▸ **REQUIRED ACTION**
Leave the images out and write out each entry exactly as shown.

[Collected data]
────
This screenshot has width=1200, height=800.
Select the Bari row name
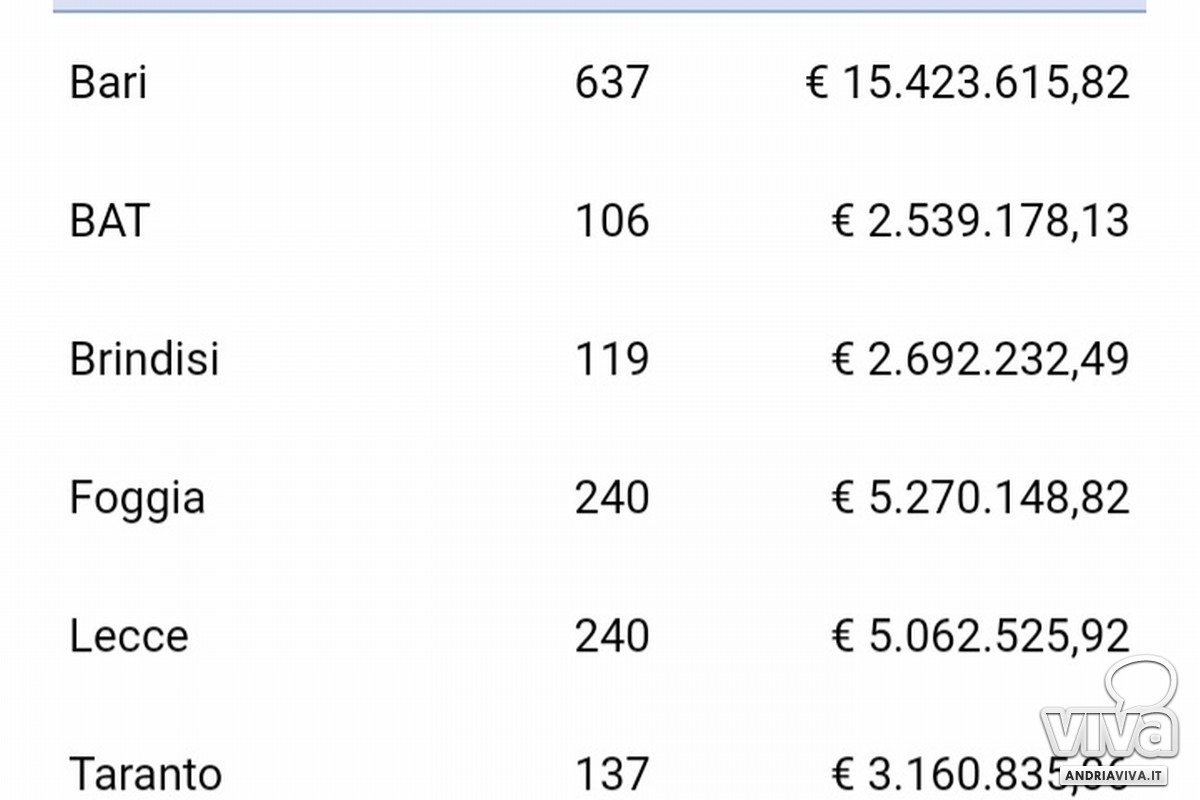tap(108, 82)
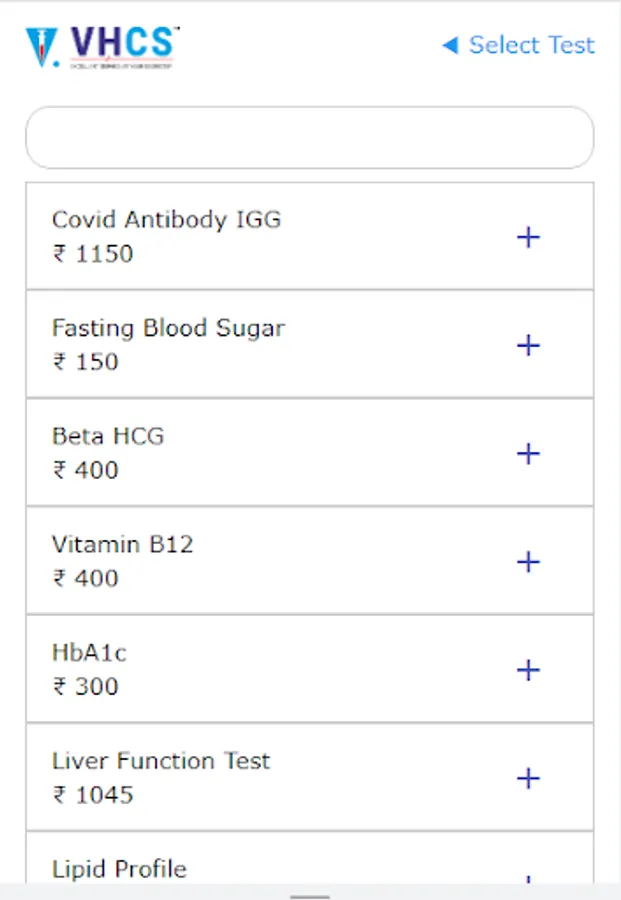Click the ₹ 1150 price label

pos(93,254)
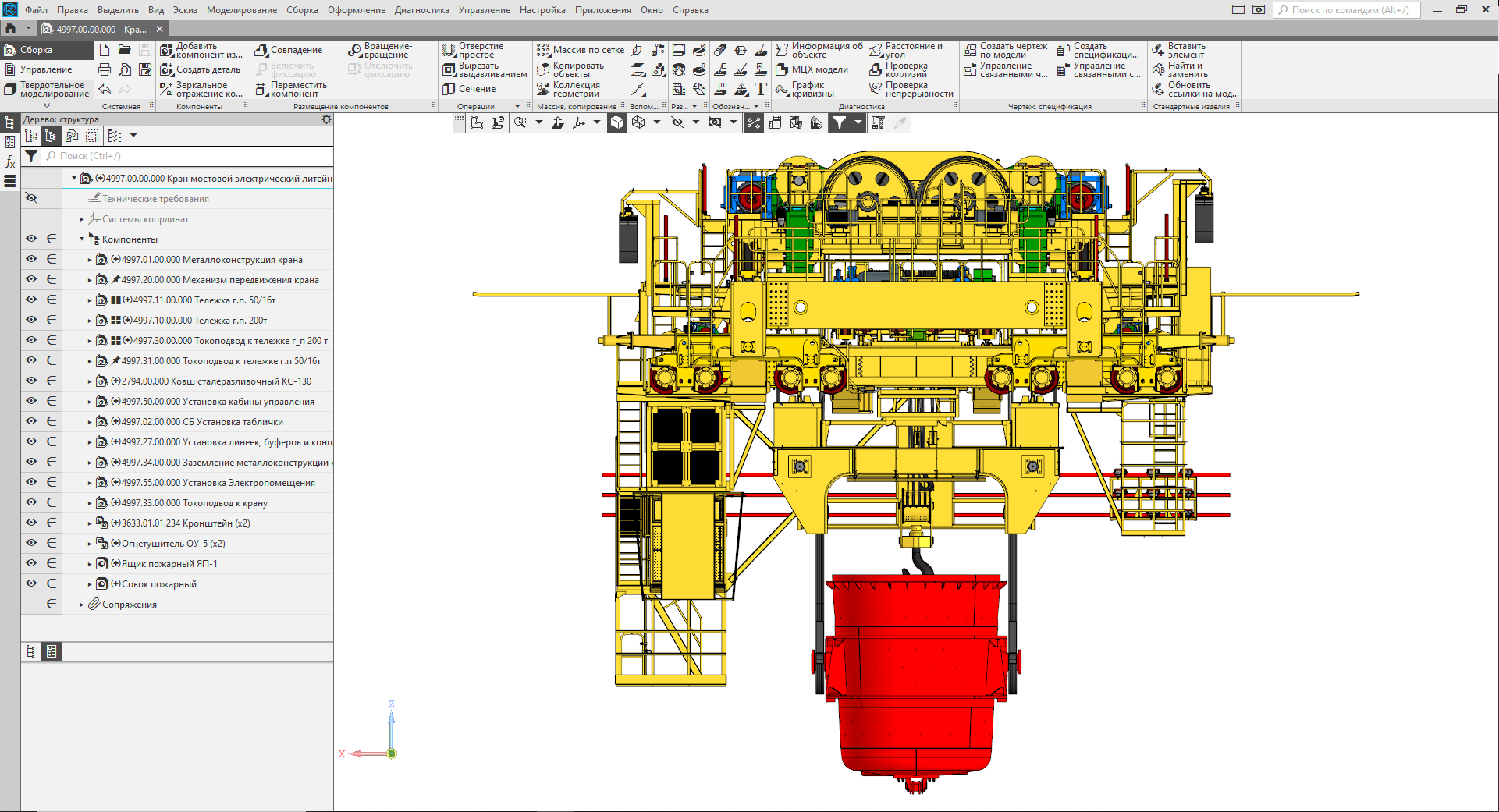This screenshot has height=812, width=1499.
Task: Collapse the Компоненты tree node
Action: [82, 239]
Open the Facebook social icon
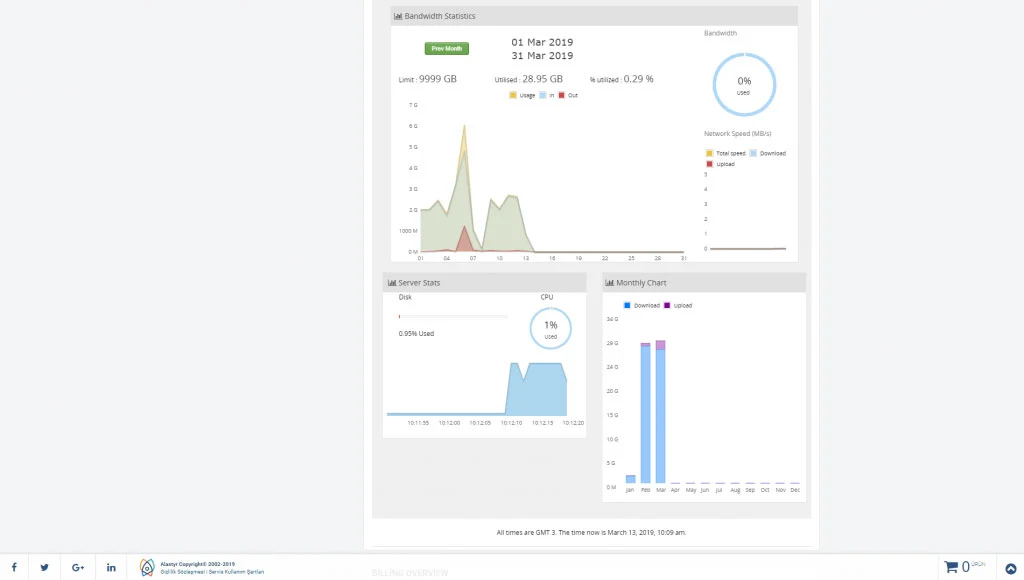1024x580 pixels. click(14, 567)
────
▸ **WRITTEN ANSWER**
This screenshot has width=1200, height=800.
Select the Bari row name
tap(108, 82)
Click the ₹ 1150 price label

pos(93,254)
This screenshot has height=812, width=1499.
Task: Collapse the Компоненты tree node
Action: [82, 239]
Open the Facebook social icon
1024x580 pixels. click(14, 567)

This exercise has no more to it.